**PROBLEM TO SOLVE**.
Identify all lines in the listing that include the word "streaming", and copy them out.

**GIVEN RECORDS**.

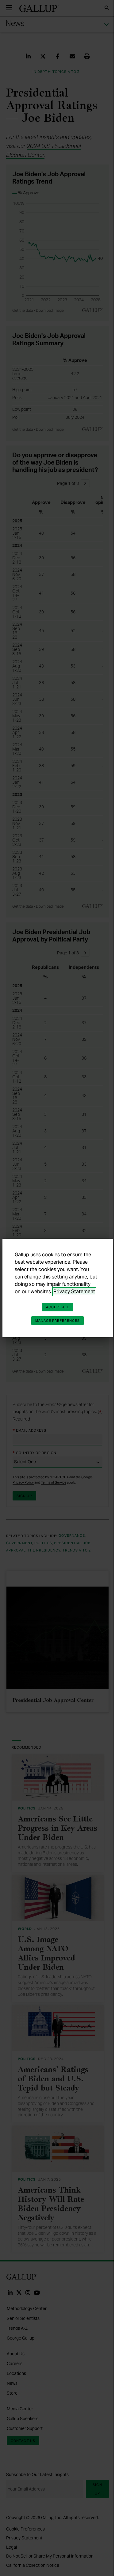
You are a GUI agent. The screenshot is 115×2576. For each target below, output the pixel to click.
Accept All (57, 1307)
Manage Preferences (57, 1320)
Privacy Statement (74, 1291)
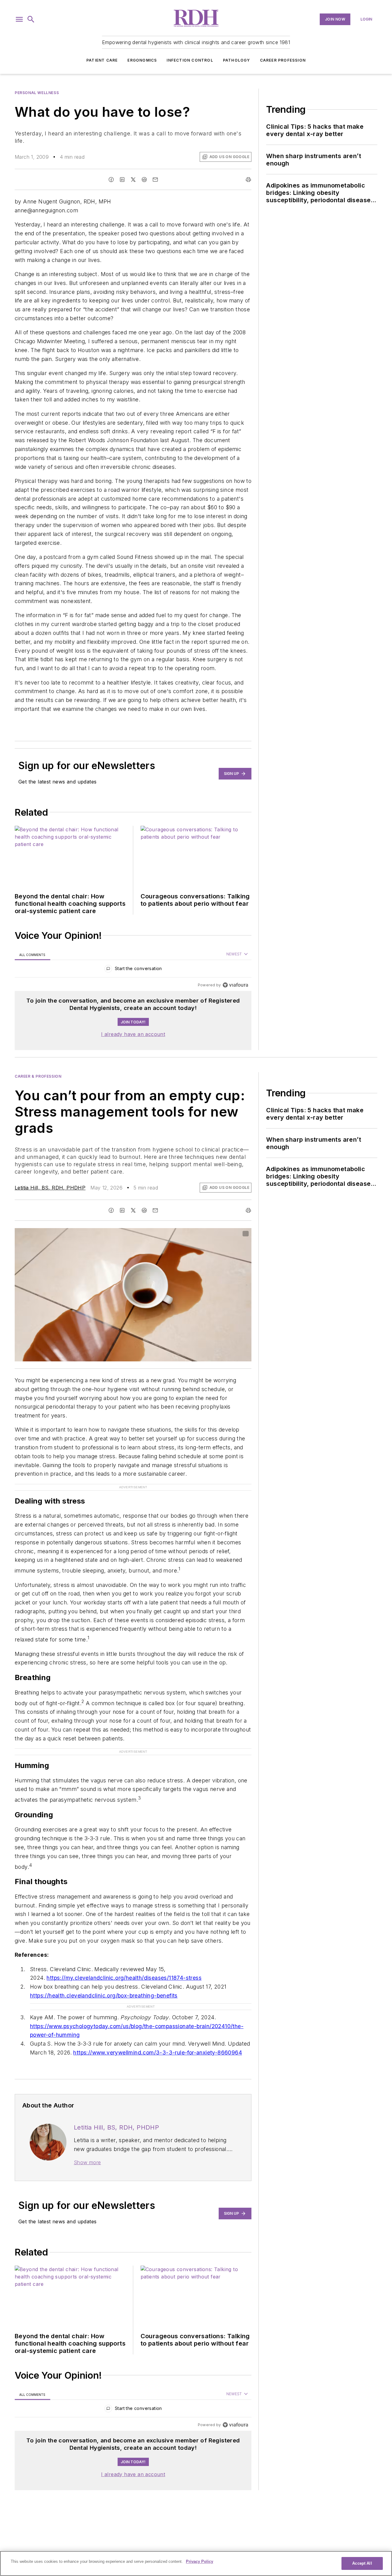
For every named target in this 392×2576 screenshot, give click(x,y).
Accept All (362, 2563)
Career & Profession (38, 1076)
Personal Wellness (37, 92)
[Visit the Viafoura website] (235, 985)
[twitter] (133, 179)
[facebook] (111, 179)
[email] (155, 179)
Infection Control (190, 60)
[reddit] (144, 179)
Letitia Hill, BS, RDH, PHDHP (50, 1188)
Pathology (236, 60)
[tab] (32, 955)
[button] (19, 19)
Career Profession (283, 60)
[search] (31, 19)
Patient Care (102, 60)
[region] (133, 970)
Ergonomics (142, 60)
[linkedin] (122, 179)
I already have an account (133, 1034)
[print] (248, 179)
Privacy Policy (199, 2561)
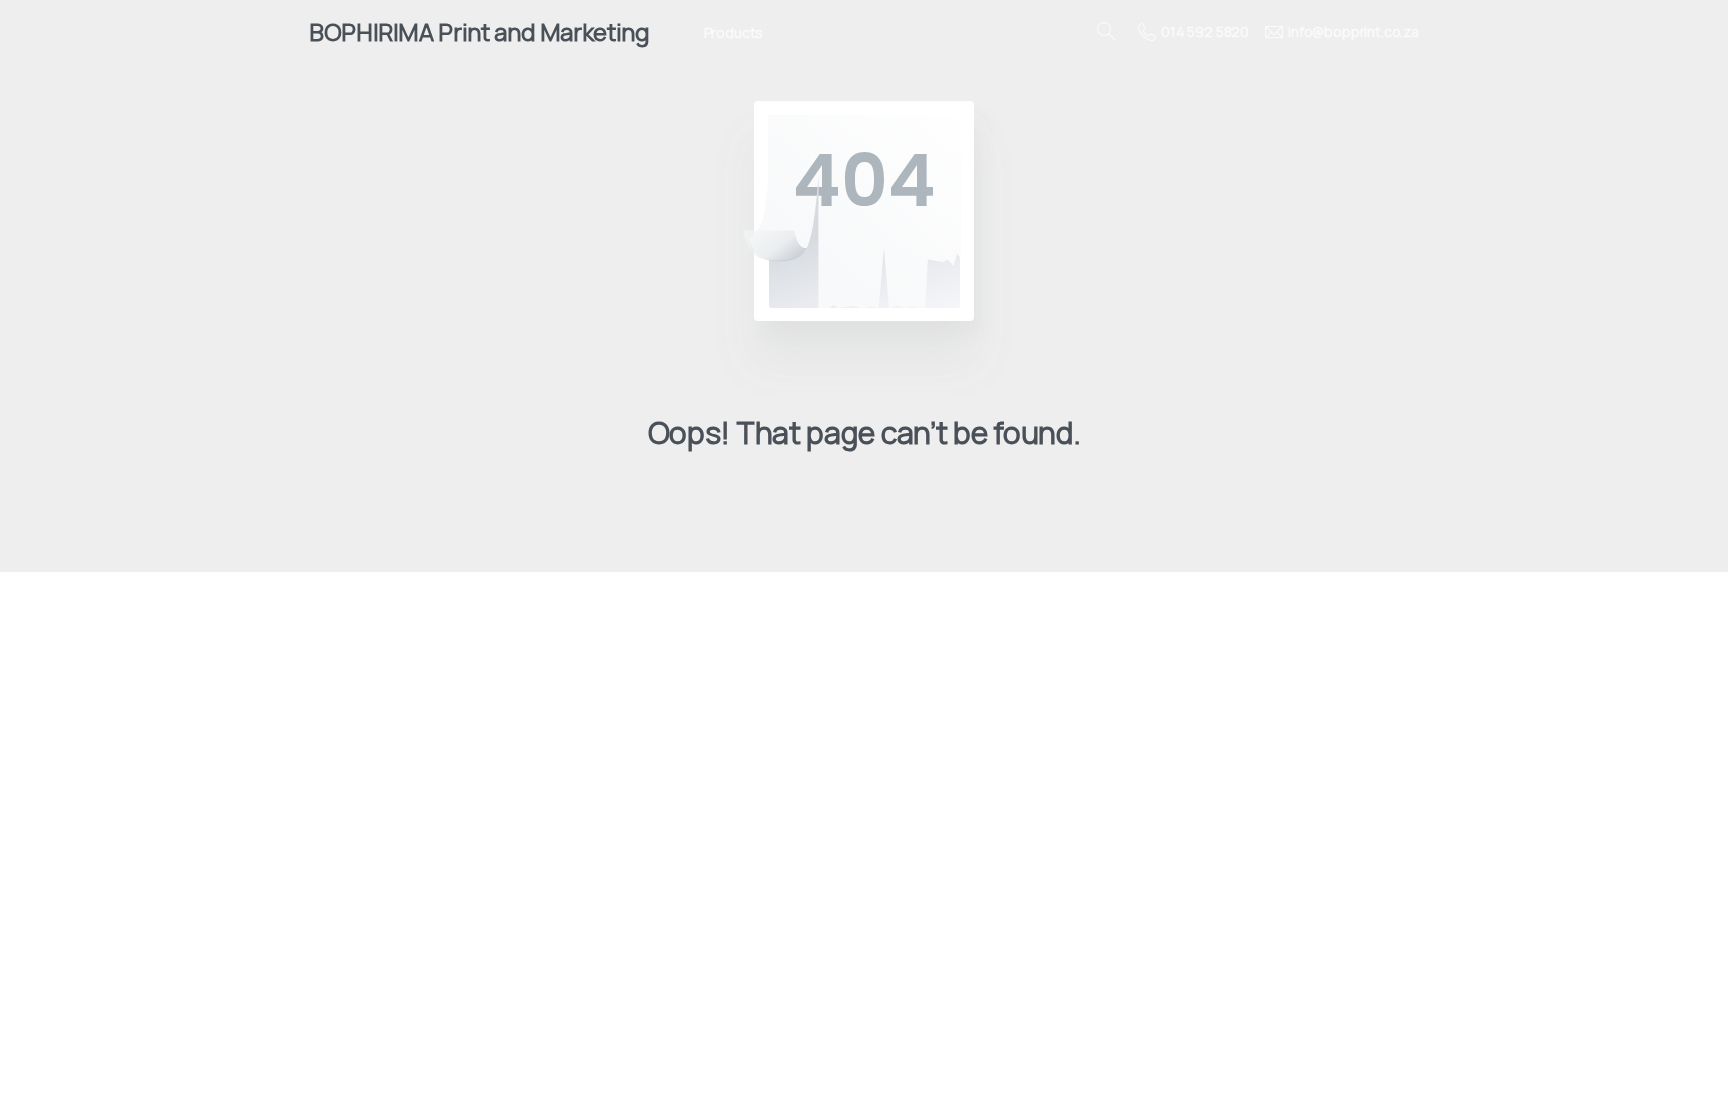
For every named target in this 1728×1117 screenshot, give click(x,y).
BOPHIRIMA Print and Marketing (479, 31)
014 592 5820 (1205, 31)
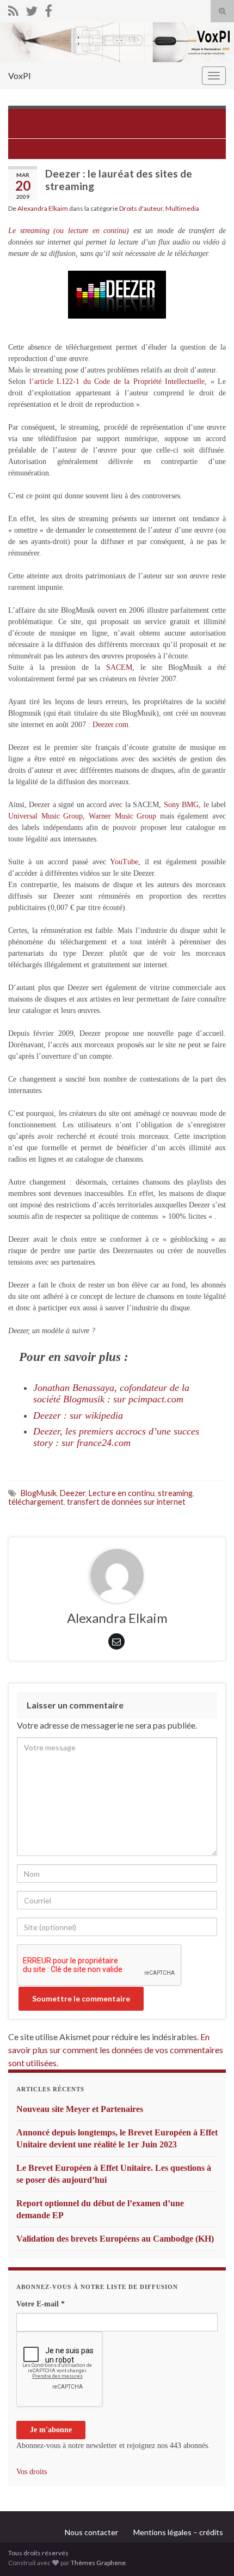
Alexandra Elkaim (42, 208)
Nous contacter (91, 2532)
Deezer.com (110, 725)
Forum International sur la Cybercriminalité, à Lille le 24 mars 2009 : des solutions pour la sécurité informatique (119, 123)
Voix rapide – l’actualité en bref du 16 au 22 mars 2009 (112, 149)
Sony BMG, (182, 805)
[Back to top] (209, 2551)
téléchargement (36, 1501)
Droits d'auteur (141, 208)
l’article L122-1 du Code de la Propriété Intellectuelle (117, 381)
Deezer (72, 1493)
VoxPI (19, 75)
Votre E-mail (40, 2304)
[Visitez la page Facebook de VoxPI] (48, 9)
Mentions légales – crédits (178, 2532)
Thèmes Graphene (98, 2563)
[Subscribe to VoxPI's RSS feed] (13, 9)
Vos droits (31, 2472)
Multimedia (182, 208)
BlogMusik (39, 1493)
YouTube (124, 862)
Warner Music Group (122, 816)
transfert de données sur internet (126, 1501)
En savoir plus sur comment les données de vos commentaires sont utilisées (115, 2049)
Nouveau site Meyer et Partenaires (79, 2109)
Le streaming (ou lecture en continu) (68, 231)
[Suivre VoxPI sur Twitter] (32, 9)
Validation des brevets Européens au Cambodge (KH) (115, 2238)
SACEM (119, 667)
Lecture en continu (122, 1493)
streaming (175, 1493)
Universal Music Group (45, 816)
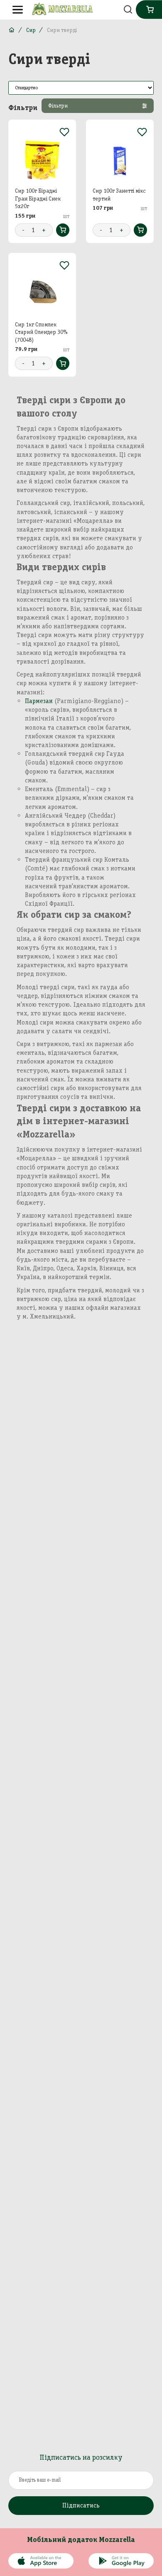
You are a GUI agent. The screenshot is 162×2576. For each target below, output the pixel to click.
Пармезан (39, 701)
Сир (31, 30)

**TASK ANSWER**.
Le streaming (ou lecture en continu) (68, 231)
streaming (175, 1493)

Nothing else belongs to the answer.